Он взял ее за подбородок и приподнял голову так, чтобы она смотрела прямо ему в глаза, светящиеся обожанием.

– Ты и есть благородная дама, дама сердца Рафаэля Урбинского.

– Ты заставляешь меня поверить в невероятное, – грустно вздохнула она.

– А ты верь, потому что это чистая правда, для тебя и для меня. Потому что другого ты от меня не услышишь.

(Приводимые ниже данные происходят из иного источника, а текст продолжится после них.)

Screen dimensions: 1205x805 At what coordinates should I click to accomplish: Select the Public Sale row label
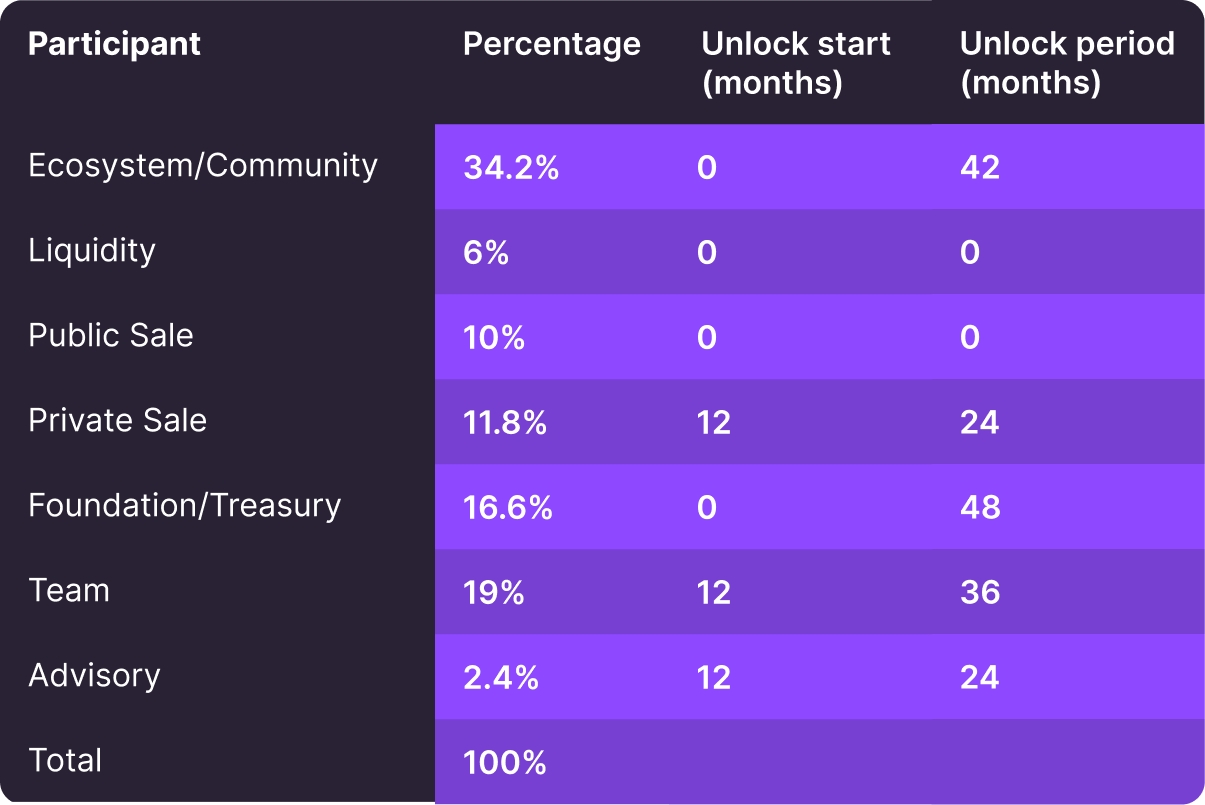pos(111,336)

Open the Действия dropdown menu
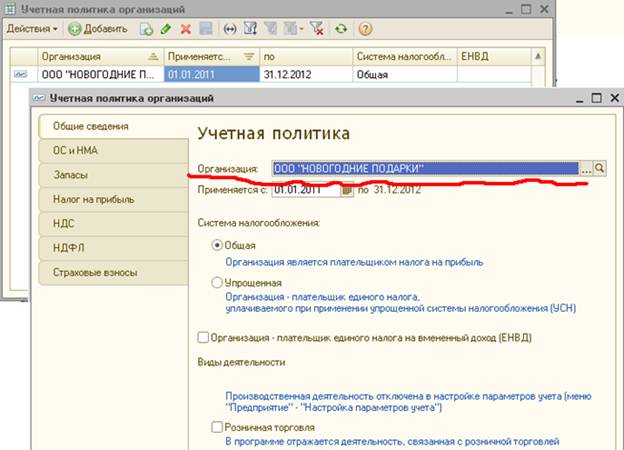click(x=33, y=30)
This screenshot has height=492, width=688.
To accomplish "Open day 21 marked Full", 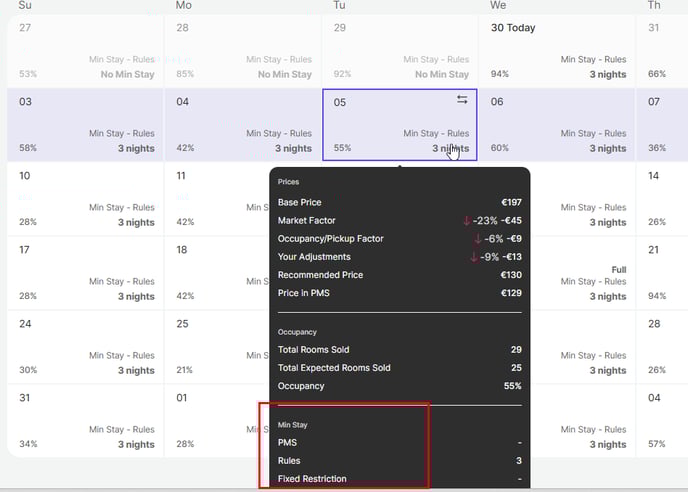I will coord(661,273).
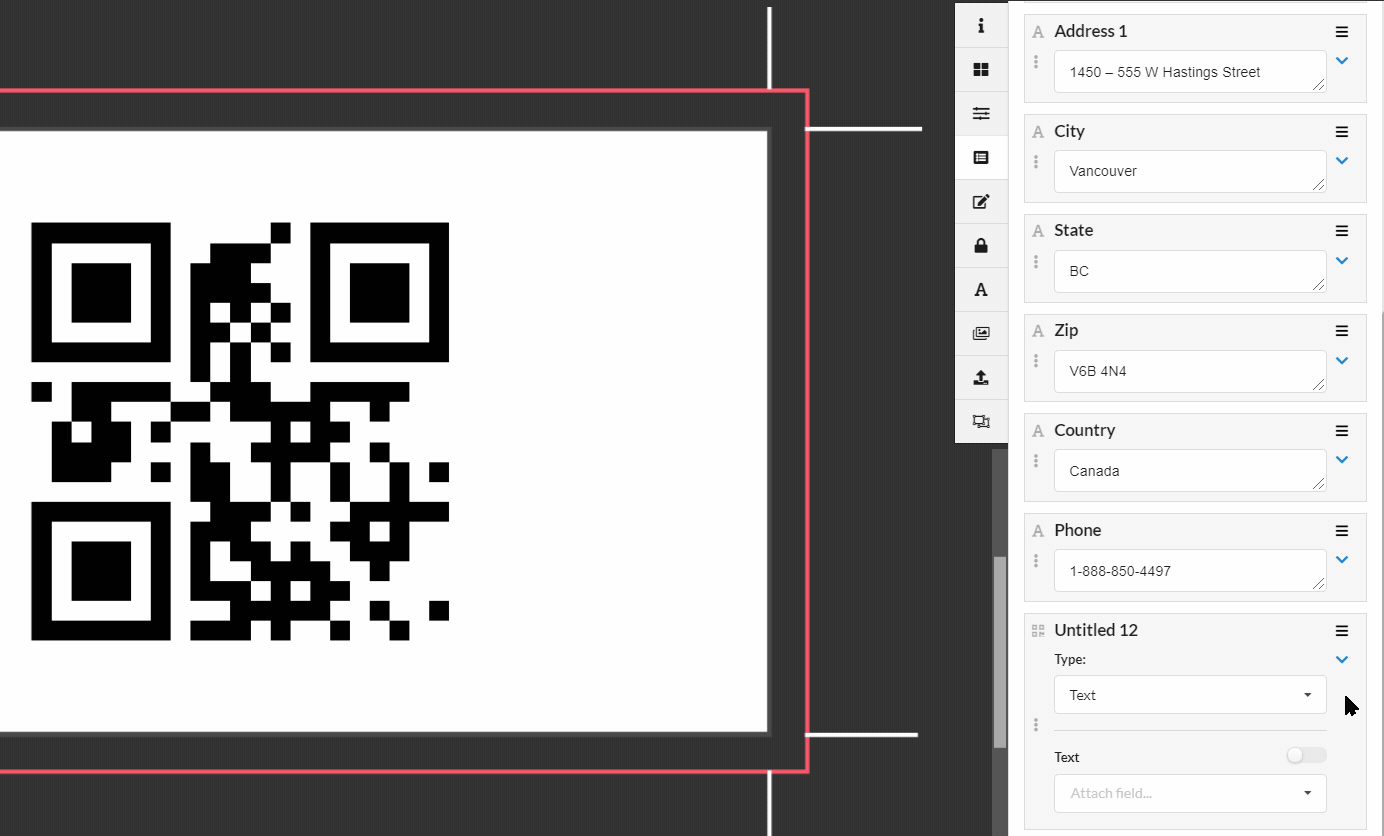Select the fields list icon in sidebar
The width and height of the screenshot is (1384, 836).
coord(981,157)
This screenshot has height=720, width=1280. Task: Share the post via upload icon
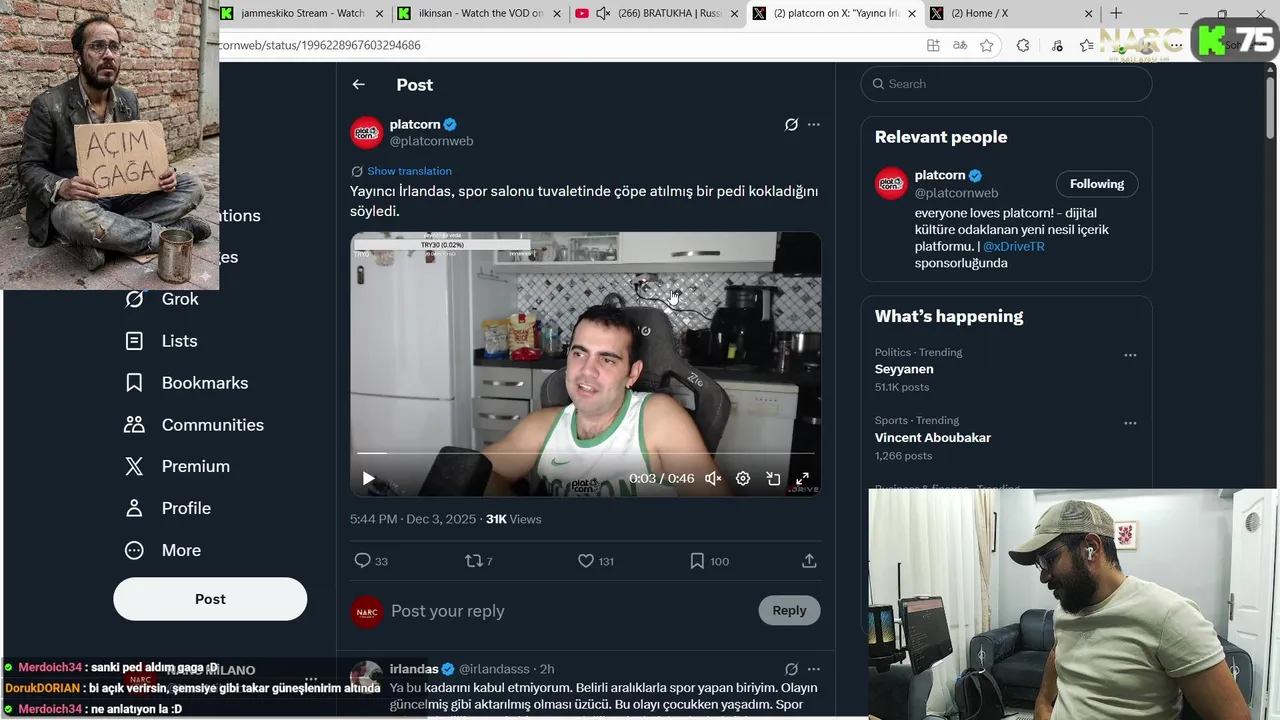point(809,561)
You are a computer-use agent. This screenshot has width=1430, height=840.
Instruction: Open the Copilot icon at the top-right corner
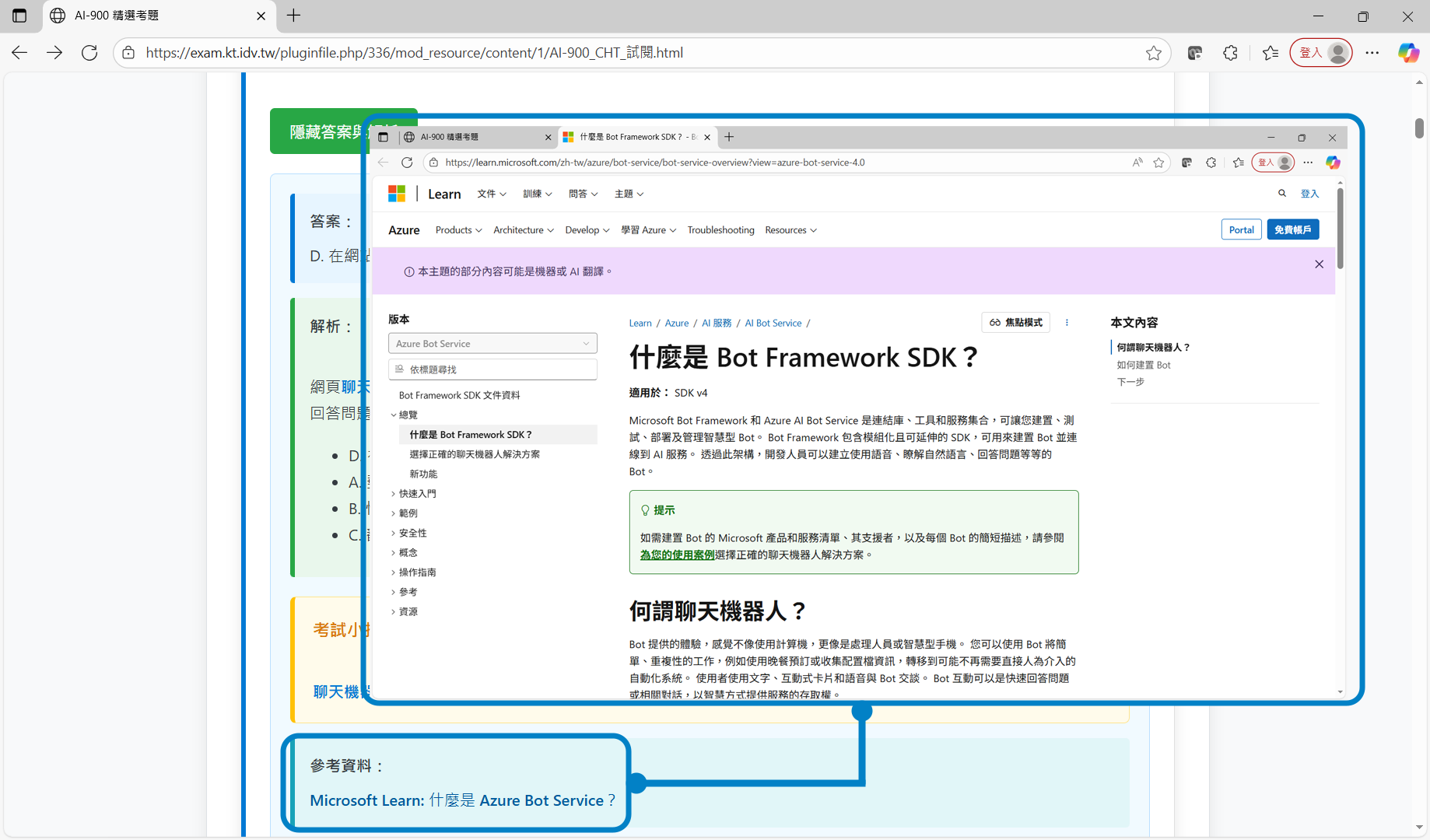click(1407, 53)
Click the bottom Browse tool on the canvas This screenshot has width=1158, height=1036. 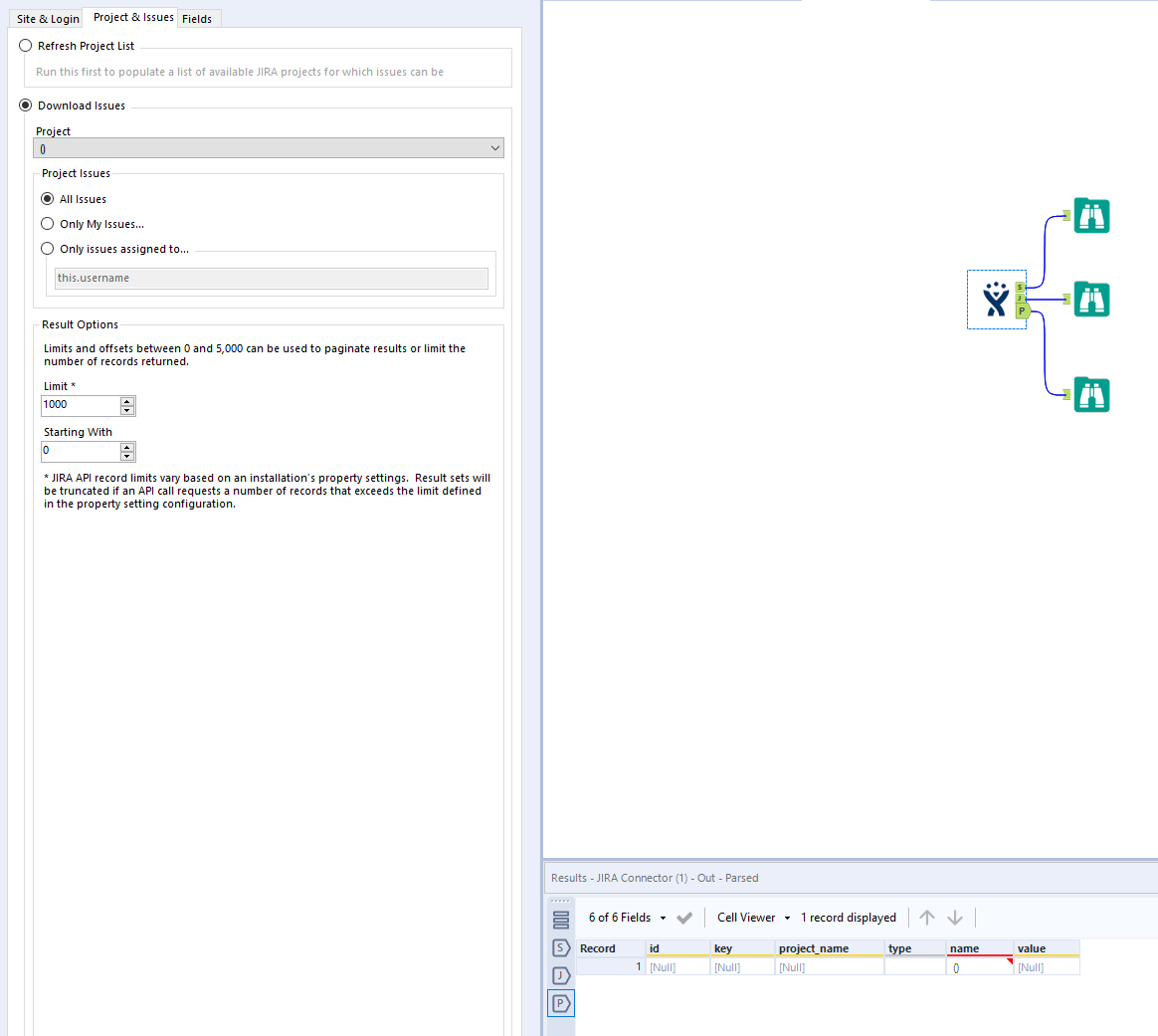[1091, 394]
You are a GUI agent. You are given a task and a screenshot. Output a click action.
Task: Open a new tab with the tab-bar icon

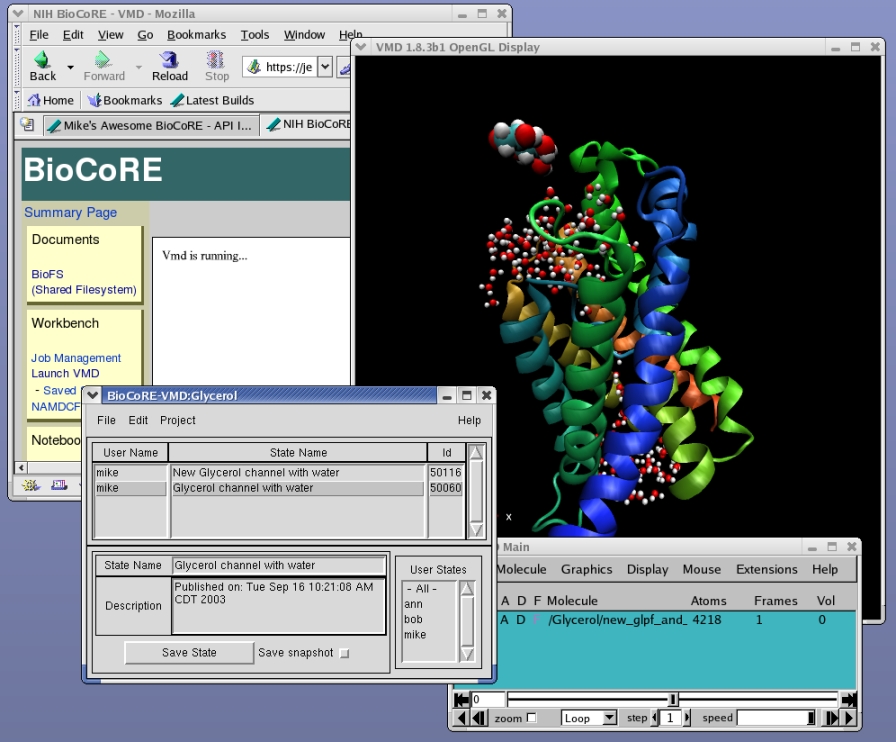pyautogui.click(x=27, y=125)
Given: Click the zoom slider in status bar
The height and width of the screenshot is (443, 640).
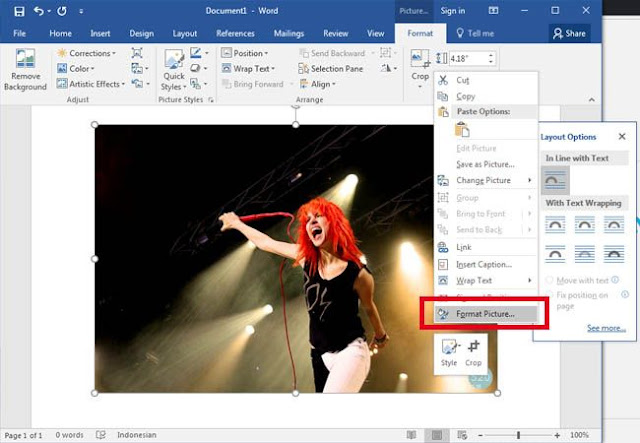Looking at the screenshot, I should (518, 435).

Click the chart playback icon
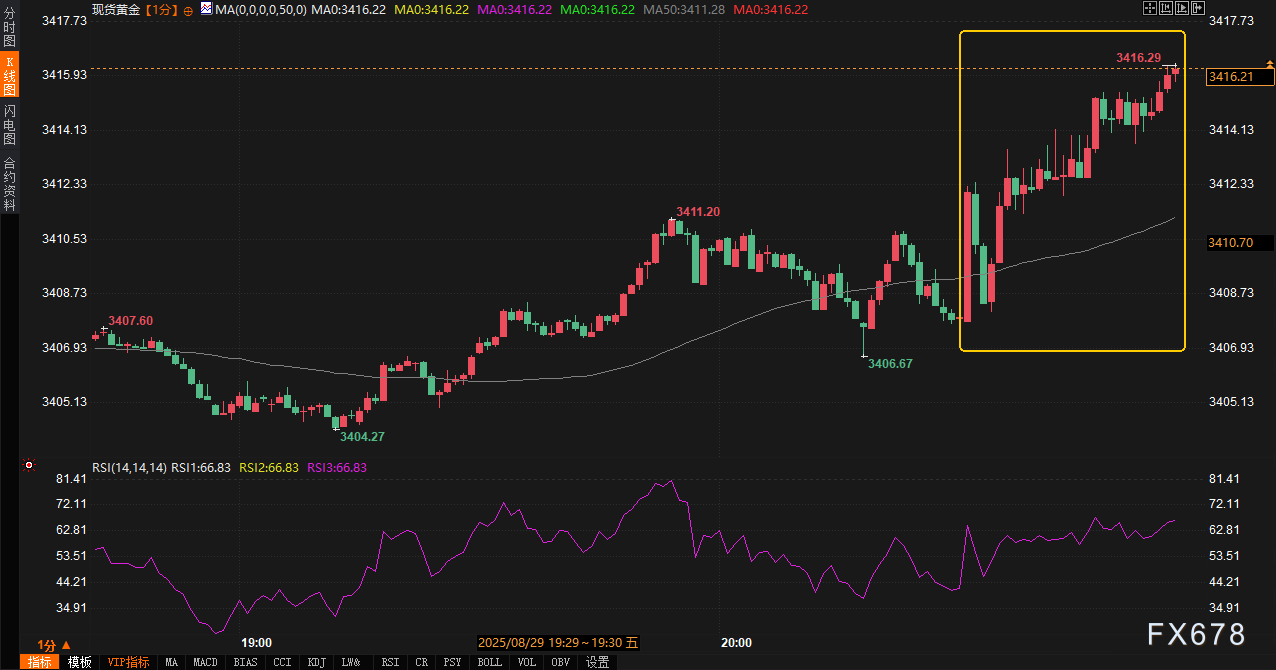pyautogui.click(x=1183, y=8)
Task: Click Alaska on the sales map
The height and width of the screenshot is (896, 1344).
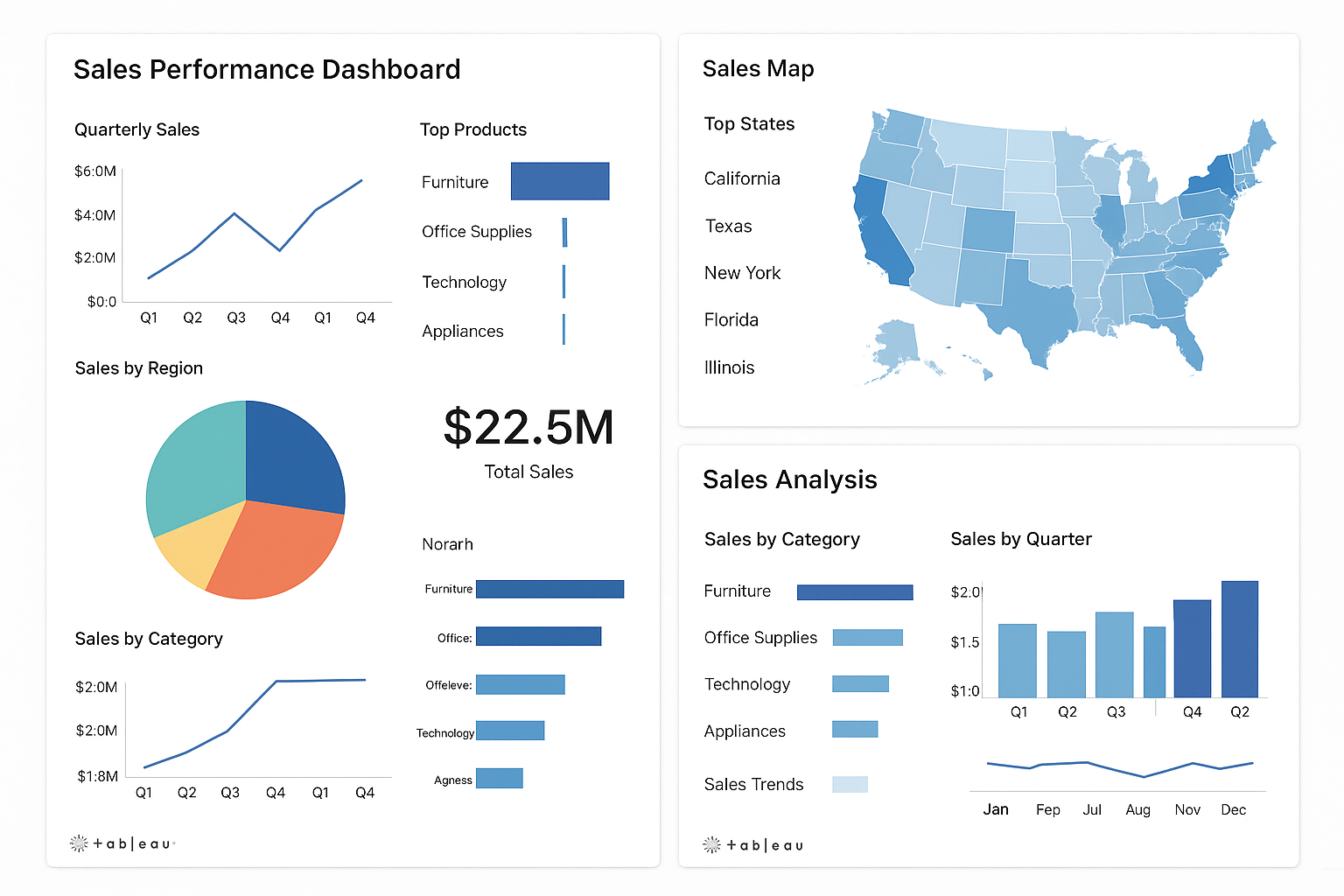Action: coord(895,344)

В алькове их большой спальни стоял мольберт и резной венецианский стол, уставленный всем, что необходимо для занятий живописью. Имелся здесь бочонок с кистями, тушь, перья, ящички с цветными мелками, белила, чтобы он мог рисовать в любую минуту, когда его посетит вдохновение. Хотя по закону дом принадлежал Маргарите, присутствие Рафаэля в нем ощущалось везде. Его одежда висела в ее гардеробной комнате, его любимое вино стояло в ее кладовых. Рисунки с изображением Маргариты, Донато и детей валялись почти в каждой комнате, ожидая своего часа, чтобы послужить эскизами к новой картине.